The kind of funny thing is that there's a subset of neighborhood names that are well known and frequently used but are generally applied in ways that have nothing to do with official neighborhood geography. "Uptown" is a narrow official neighborhood, but gets used for an area that encompasses 2-3 additional official neighborhoods.
Some of the names are older names that predate the official neighborhood designations, some are official neighborhood designations that gained traction because the areas didn't have well-known names,. In one case, an official neighborhood name was an informal name that replaced a more formal neighborhood designation.
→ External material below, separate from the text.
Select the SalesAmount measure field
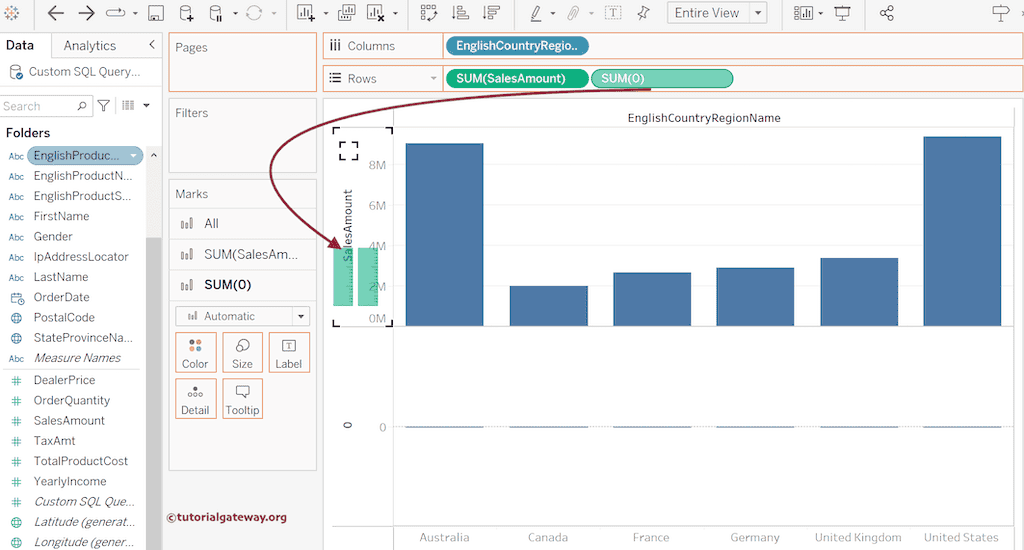The height and width of the screenshot is (550, 1024). tap(69, 420)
I think there will always be a disconnect between informal, well-known geographic names and official names. I doubt many cities were founded with a list of official neighborhood names, with the exception of some newer suburbs where planners imposed them or where formal associations exist that more strictly define them. In older cities, neighborhood names reflect the name of a village before it got incorporated or some kind of origin label -- "Joe's Corner" probably used to be owned by Joe.
Then you have ethnic designations that refer to areas that often are no longer associated with a specific ethnic group -- Little Italy, Chinatown, etc, but have also always been subsets of larger geographic areas with names.
I'm not sure neighborhood names mean anything at all, really, except to realtors and locals who need a convenient label when talking about some subset of the city informally.
We acquired a phone number at work to use as a direct like to account payable, we now know that it's the old phone number for a store that's been closed for years.The companies who show information on businesses still showed that the business was still around and using our current phone number, the way to have all those services remove a phone number or say that it is now closed is archaic and sometimes they require that the company that owns the store does the modification! i've spent hours doing such request and the phone number is now only on 2 pages of google searches instead of 10...
"The Fruit Belt is a residential neighborhood in Buffalo, New York. It is located adjacent to the Buffalo Niagara Medical Campus." https://en.wikipedia.org/wiki/...
The Medical Campus was built in 2001, as as part of a planned "Strategic Investment Areas"... Which would explain a prominent label of "medical park" on a 1999 map, two years before then actual NAME of the development was announced.
Though Pitney Bowes is far from a household name, the $3.4 billion data broker is "a huge company at this point," says Stephens, with enough influence to inadvertently rename a neighborhood across hundreds of sites...
The writer's, and possibly editor's if there is one, age is showing. In the 90's and early 2000's Pitney Bowes would advertise their home postal meters *heavily* on TV. If you're over a certain age, you've certainly at least *heard* of Pitney Bowes. Even more likely if you work in any kind of office environment, where you would probably have a Pitney Bowes postage printer somewhere. My office had one up until a few years ago, when they completely outsourced mail ads.
I don't think anyone would think of them as a big data company, but it makes perfect sense that they have a giant database of map data.
My Other Computer Is A Data General Nova III.
"Founded in 1920 as a maker of postage meters -- the machines that stamp mail with proof it's been sent..."
What nonsense.
Postage meters are only evidence that the postage was paid for, and when.
Unless it's being used by the post office, there is no proof that it was ever mailed.
You can use the postage meter in your office to stamp something today... and send it next year. And since the post office is very lax about cancelling letters these days, nobody would be the wiser. In fact you could probably mail it twice.
"It's harmless" sounds shortsighted.